Undertaker beat down Michaels, before HBK took control and turned the tables on him and that back and forth struggle between is what roped me in as a fan, because at the time we knew Taker as this near untouchable entity that had dominated so many, yet was struggling to keep his early momentum and aggression fueled by his title loss while Michaels absorbed the early punishment to take control and break down the Deadman. That’s when a match hits psychologically, which considering we’re talking about one of the most brutal matches in the WWF/E playbook, that systemically implies there’s more to this match than high spot brutality as it becomes simply a great match, with great wrestlers, telling a very personal, heated, violent story to satiate their own egos. It’s wrestling magic amid the brutality.
The Legacy
Since this match happened, from the time I bought the Badd Blood PPV on VHS and later got it again through some Shawn Michaels DVD collections, I’ve likely watched this match well over 100 times, and every time I do – including again very recently – I arrive at the conclusion that it’s one of the company’s great matches of the 1990s that deserves to be remembered and revered for what it brought to WWF’s table at the time as content, and furthermore how it did for the company what the WrestleMania 10 ladder match between HBK and Razor Ramon (Scott Hall) did. It gave the company another trademark match to showcase, and in this culmination of moments that left HBK bloodied and beaten, highlighted their now-literal blood feud and introduced the wrestling world to Kane, it set the bar high to begin with for this match type.

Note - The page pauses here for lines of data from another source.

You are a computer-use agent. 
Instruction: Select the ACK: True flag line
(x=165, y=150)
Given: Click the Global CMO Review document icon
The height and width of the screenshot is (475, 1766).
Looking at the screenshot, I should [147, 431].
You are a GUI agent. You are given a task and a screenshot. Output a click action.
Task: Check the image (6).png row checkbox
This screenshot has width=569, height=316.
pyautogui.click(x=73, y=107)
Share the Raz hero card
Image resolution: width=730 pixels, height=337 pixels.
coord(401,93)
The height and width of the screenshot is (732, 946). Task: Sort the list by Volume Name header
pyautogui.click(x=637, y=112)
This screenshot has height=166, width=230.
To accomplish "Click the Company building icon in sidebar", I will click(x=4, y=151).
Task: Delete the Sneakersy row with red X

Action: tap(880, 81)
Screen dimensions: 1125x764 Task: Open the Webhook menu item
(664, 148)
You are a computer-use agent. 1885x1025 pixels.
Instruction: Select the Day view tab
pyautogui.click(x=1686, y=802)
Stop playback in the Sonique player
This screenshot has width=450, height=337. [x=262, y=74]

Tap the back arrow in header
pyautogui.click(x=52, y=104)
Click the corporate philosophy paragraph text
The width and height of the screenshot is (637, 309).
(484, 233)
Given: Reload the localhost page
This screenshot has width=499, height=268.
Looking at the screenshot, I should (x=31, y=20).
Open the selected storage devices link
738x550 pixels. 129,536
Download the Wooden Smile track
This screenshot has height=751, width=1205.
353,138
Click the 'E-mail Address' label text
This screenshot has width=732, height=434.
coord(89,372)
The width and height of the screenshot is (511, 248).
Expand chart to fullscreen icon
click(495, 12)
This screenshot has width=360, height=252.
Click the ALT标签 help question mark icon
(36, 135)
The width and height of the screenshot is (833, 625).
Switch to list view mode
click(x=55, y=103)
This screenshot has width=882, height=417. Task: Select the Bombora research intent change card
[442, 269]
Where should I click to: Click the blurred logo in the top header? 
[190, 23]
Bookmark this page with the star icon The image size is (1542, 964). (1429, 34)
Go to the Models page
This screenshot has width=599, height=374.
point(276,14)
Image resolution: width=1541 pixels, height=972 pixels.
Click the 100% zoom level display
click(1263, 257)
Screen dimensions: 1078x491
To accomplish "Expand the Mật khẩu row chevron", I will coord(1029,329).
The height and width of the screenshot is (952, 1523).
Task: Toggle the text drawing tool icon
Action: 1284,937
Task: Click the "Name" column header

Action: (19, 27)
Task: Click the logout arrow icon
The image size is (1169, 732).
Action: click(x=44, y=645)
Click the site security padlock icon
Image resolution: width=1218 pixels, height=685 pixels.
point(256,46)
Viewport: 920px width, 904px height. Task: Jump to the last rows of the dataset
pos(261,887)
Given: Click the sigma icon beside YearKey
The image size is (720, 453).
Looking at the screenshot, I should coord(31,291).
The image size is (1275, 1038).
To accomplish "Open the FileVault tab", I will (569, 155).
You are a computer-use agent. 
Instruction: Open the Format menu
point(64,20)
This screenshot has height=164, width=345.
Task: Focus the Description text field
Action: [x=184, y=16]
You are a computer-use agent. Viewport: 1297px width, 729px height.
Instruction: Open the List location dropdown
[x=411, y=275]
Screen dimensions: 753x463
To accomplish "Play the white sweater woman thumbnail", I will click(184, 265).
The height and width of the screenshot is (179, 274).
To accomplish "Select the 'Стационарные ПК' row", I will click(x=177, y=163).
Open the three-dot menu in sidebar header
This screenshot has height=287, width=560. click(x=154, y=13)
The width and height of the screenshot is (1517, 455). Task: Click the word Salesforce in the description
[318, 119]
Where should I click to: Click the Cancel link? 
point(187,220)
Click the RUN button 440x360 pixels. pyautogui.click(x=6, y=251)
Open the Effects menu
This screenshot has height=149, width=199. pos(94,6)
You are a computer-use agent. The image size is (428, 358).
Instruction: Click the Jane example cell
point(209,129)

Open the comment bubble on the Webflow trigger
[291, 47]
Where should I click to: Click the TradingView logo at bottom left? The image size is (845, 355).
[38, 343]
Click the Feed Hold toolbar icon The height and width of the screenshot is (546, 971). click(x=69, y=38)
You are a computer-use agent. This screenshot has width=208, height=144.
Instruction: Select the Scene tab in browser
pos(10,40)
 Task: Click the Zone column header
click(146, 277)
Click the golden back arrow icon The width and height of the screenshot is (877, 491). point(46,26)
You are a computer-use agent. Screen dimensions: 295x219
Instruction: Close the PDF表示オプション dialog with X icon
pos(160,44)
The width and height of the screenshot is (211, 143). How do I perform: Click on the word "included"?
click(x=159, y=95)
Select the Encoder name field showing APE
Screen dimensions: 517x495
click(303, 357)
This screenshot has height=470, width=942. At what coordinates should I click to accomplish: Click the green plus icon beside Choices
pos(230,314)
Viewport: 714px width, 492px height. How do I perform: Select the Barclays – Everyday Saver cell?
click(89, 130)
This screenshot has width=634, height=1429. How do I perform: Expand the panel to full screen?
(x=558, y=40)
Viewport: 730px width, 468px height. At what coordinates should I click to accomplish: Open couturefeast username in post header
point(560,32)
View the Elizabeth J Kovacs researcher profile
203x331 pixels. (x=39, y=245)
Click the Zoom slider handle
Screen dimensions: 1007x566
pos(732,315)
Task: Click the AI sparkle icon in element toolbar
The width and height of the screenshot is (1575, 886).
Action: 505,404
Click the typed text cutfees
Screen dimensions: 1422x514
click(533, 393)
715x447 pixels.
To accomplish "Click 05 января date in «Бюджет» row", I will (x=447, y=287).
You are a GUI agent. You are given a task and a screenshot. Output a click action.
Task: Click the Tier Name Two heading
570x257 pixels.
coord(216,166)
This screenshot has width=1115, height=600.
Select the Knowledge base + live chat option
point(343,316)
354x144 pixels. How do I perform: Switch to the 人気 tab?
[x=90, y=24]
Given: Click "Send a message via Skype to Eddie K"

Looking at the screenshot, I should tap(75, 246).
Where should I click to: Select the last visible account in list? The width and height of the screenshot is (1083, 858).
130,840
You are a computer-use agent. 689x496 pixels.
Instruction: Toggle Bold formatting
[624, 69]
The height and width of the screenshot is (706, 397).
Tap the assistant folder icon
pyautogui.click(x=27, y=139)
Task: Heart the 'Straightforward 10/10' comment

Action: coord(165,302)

Over the years the company has staged many Hell in a Cell matches that have surpassed this one, but that’s to be expected as wrestlers become better, more innovative and create bigger, badder and better violent masterpieces of storytelling. Even more importantly, this particular bout far and away stands above the majority of HIAC matches the company has booked, showing that while it can no longer be considered the best, its benchmark status and the level of greatness they established has made it difficult for absolutely every HIAC match to surpass, leaving that distinction to matches special enough to breath that rarefied air. This is a strong testament to what Undertaker and Shawn Michaels accomplished that night nearly 25 years ago, it’s testament to them as workers and it cements them as two of the greatest of all time to grace a WWE ring.
Lords of Pain.net/Wrestling Headlines.com welcomes Undertaker vs. Shawn Michaels, IYH: Badd Blood into the Hall of Fame class of 2022.